**Selected passage**

Minor league affiliations
- Previous classes: Class D;
- Previous leagues: Ohio-Indiana League (1907); Indiana-Ohio League (1908); Central League (1917);

= Richmond Quakers =

The Richmond Quakers were a professional minor league baseball team based in Richmond, Indiana. The club was initially established in 1907 as team in the Class D level Ohio-Indiana League, and subsequently participated in 1908 in the Indiana-Ohio League. However, due to a string of financial losses incurred by every club in the league, it disbanded after just one month. The Richmond Amusement Company, which owned the Quakers, reported losses exceeding $1000. Despite this setback, the team expressed willingness to continue in the league if the other clubs agreed to stay, in hopes of recouping their losses in the future.

**Data**
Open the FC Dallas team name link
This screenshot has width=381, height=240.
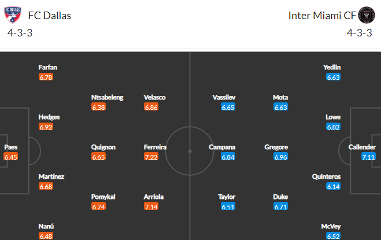click(50, 16)
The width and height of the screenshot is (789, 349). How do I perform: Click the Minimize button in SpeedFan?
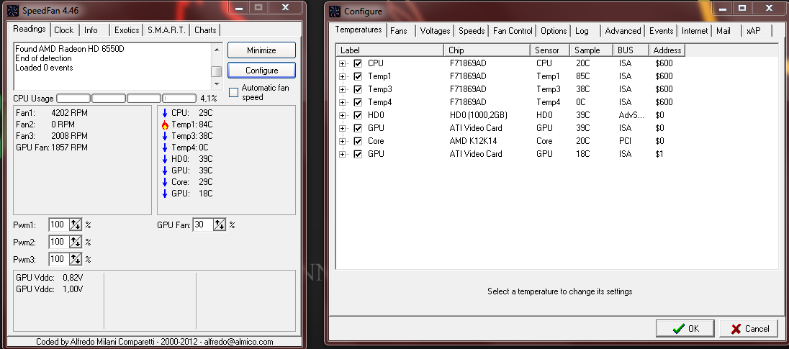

**The exercise**
Name every baseball league mentioned in the Richmond Quakers text above.

**Answer to the exercise**
Ohio-Indiana League, Indiana-Ohio League, Central League